* [Task instructions] Below are records; transcribe only the line with "[Main menu toggle] (335, 34)" and those after it, through the last line, without any change.

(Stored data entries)
Start of Block
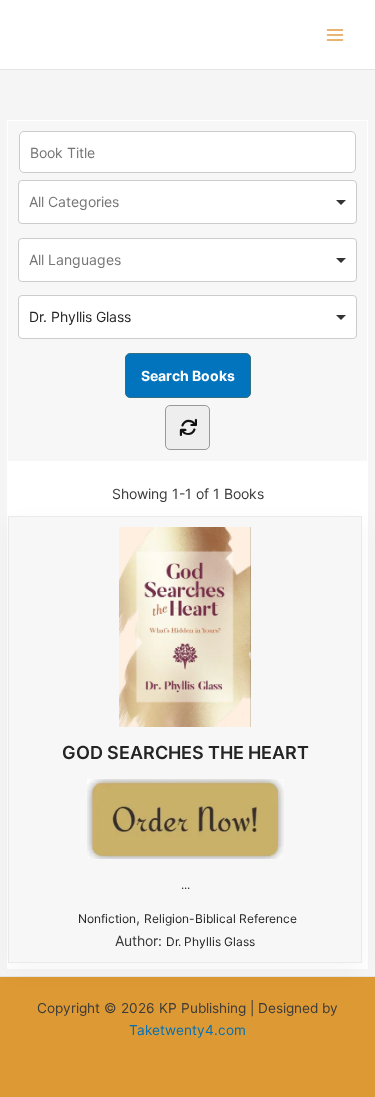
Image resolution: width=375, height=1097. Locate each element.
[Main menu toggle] (335, 34)
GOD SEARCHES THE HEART (185, 752)
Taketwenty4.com (187, 1030)
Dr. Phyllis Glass (210, 941)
End of Block
* [Your solution]
[Main menu toggle] (335, 34)
GOD SEARCHES THE HEART (185, 752)
Taketwenty4.com (187, 1030)
Dr. Phyllis Glass (210, 941)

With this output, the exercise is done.